Helen Gray e Peter Wilton-Davies

Cidadãos oriundos de outros países têm agora a vida mais complicada em Portugal devido à covid-19, mas alguns elogiam o modo como o país tem reagido à pandemia, havendo mesmo quem registe melhoria nas suas atividades.

Peter Wilton-Davies e Helen Gray, de 51 e 45 anos, estão há 10 anos fora da Inglaterra e realçam as vantagens de viverem no concelho da Castanheira de Pera, em plena Serra da Lousã.

“Estamos muito felizes por estar em quarentena em Portugal e não noutras partes do mundo. O povo português foi muito cuidadoso e atencioso e começou o isolamento antes de ser transformado em lei”, declara Peter à agência Lusa.

Para o casal, o isolamento “é mais difícil para as pessoas nas cidades”, enquanto “no campo a vida continua” sem grandes perturbações.

“Fico feliz por estar aqui e não no Reino Unido, onde as condições e restrições não são tão boas”, acrescenta.

Peter Wilton-Davies, que na terra Natal exercia a profissão de artista gráfico, tem optado por comprar frutas e vegetais numa quinta das proximidades.

Helen trabalha nas áreas do marketing e da angariação de fundos.

Por razões profissionais, ia frequentemente a Londres, viagens que está agora impedida de fazer.

“O meu trabalho aumentou muito nas últimas semanas devido à criação de conteúdos ‘online’ (…) e à criação de vídeos educativos e divertidos para crianças e adultos”, afirma à Lusa.

Enquanto trabalha à distância para uma instituição de caridade britânica, a sua vida “não mudou muito”.

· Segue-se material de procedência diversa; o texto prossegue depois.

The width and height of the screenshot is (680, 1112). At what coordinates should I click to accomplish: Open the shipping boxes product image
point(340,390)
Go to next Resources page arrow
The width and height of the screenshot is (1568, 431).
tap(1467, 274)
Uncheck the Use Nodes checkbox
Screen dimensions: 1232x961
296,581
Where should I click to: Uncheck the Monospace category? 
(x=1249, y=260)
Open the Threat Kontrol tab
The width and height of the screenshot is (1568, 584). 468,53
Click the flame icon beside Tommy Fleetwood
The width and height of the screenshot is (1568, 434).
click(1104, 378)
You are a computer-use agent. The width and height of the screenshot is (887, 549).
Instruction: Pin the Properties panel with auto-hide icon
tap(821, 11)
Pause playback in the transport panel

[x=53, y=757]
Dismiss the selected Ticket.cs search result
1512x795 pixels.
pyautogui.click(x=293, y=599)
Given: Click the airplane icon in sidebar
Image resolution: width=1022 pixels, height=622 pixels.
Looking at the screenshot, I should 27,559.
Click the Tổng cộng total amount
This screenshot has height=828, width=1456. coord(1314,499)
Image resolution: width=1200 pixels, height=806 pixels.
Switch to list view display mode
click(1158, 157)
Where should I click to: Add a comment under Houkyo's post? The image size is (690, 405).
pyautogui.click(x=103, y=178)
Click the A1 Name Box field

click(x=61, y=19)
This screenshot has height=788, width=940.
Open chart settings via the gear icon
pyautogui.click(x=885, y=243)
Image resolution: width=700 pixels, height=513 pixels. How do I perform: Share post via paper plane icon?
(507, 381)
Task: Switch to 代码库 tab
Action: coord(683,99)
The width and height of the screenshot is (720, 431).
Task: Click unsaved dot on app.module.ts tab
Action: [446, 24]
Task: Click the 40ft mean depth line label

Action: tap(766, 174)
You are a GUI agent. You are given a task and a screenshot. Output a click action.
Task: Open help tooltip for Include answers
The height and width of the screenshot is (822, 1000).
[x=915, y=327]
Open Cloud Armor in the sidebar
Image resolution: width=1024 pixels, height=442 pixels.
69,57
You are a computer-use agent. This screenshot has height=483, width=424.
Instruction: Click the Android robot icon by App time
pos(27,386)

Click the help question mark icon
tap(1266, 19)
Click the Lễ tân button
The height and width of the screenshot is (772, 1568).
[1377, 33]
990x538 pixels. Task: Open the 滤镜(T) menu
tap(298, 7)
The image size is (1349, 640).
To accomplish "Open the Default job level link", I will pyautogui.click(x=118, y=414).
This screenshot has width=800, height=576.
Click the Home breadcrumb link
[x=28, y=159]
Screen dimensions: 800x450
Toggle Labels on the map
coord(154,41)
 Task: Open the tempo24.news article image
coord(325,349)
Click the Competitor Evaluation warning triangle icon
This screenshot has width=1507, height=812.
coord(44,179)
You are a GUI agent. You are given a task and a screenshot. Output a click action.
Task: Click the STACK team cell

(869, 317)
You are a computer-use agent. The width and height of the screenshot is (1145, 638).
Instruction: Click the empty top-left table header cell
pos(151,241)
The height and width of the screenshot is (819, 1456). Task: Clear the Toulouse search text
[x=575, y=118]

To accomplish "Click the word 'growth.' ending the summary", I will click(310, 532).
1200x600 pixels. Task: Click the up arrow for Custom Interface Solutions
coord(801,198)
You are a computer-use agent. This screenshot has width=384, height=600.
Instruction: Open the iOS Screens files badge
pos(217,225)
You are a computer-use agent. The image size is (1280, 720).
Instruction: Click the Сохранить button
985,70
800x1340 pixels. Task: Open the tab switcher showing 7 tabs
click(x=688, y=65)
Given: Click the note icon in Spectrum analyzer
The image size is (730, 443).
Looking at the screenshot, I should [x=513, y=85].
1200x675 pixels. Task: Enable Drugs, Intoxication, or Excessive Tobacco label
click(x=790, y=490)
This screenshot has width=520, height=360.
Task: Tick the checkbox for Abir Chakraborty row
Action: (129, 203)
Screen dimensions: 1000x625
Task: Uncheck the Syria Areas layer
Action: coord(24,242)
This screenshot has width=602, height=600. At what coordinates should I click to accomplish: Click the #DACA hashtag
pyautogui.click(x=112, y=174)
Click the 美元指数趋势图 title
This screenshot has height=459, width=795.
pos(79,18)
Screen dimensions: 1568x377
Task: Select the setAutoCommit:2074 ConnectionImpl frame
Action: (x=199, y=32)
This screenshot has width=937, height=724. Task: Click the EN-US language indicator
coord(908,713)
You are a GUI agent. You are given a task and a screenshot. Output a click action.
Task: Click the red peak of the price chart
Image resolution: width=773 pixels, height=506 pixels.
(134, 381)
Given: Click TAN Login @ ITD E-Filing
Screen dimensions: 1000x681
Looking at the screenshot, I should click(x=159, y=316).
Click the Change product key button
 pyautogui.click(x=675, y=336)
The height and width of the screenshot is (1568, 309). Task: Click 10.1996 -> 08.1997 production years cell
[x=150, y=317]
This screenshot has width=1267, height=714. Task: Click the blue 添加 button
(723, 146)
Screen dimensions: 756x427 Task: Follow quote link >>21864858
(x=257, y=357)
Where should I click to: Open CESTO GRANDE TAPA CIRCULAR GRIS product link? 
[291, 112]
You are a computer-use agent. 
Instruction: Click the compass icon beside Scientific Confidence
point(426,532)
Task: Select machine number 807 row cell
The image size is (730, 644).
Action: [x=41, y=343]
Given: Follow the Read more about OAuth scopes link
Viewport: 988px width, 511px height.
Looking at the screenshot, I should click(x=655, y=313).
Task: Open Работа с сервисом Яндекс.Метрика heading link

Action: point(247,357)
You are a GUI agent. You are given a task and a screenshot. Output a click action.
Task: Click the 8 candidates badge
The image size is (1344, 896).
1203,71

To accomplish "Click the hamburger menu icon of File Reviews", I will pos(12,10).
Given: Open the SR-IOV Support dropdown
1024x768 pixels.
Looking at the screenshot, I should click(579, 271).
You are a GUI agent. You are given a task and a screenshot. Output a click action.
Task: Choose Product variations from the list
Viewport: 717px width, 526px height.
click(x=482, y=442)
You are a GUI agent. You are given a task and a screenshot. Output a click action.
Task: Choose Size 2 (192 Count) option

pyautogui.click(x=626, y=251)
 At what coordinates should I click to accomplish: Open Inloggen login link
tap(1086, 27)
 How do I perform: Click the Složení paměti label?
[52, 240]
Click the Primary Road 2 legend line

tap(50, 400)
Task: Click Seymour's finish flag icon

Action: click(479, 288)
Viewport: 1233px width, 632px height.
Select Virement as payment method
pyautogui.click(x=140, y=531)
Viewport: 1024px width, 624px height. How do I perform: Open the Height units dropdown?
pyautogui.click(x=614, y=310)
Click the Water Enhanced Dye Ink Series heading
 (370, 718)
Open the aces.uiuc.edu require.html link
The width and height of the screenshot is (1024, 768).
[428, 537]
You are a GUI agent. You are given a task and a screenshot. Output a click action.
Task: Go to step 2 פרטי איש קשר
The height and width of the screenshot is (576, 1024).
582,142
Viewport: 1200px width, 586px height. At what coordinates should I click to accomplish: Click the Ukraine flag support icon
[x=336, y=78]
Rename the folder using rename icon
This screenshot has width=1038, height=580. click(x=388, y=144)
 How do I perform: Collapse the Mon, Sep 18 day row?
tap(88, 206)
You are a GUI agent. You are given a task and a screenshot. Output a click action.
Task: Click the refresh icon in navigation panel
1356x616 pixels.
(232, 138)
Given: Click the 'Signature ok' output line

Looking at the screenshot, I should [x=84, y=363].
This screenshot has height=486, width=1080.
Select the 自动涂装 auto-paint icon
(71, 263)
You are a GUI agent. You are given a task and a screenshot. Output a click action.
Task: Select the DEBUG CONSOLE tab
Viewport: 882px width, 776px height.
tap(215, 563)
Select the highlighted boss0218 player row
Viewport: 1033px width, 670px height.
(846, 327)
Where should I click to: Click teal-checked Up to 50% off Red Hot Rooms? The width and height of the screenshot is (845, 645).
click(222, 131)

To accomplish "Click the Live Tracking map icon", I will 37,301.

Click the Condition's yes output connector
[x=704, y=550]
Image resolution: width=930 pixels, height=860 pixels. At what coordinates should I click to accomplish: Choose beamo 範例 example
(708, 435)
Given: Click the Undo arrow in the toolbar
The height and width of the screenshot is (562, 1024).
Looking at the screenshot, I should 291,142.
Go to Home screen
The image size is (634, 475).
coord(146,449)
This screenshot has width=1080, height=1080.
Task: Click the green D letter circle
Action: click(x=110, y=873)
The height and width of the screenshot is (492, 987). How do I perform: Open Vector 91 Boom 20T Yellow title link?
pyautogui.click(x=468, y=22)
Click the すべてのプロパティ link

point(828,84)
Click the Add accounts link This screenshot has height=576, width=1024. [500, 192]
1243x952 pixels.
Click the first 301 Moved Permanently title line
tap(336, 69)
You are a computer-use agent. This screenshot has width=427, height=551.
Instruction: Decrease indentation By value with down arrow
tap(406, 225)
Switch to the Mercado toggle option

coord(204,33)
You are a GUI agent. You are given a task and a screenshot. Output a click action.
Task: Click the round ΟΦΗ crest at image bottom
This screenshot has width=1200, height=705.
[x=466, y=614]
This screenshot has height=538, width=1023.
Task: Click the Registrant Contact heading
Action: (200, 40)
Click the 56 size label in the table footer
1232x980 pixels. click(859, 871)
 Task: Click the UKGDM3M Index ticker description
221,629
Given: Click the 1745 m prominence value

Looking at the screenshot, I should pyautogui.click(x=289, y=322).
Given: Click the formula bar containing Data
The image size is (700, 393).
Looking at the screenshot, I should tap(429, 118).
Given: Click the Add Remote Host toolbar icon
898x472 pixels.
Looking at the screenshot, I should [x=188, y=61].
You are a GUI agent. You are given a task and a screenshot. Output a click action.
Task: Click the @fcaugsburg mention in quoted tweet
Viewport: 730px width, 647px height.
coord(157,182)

“Levo os cães a passear (…) e há entregas diárias de pão e vegetais nas aldeias”, refere Helen Gray, indicando que não faltam bens essenciais nas lojas.

O casal admite que as suas aptidões na língua de Camões e Saramago estejam “um pouco enferrujadas” nos últimos tempos.

“O Peter não tem visitado o centro social da aldeia de Pera, onde faz parte da equipa de voluntários” que gere a associação, explica Helen, que também “não pode ir à aula semanal de Português”.

Desejando que Portugal “possa retomar a vida normal”, Helen e Peter esperam “mudanças e lições” após a pandemia, com “respeito pelos outros e menos consumismo”.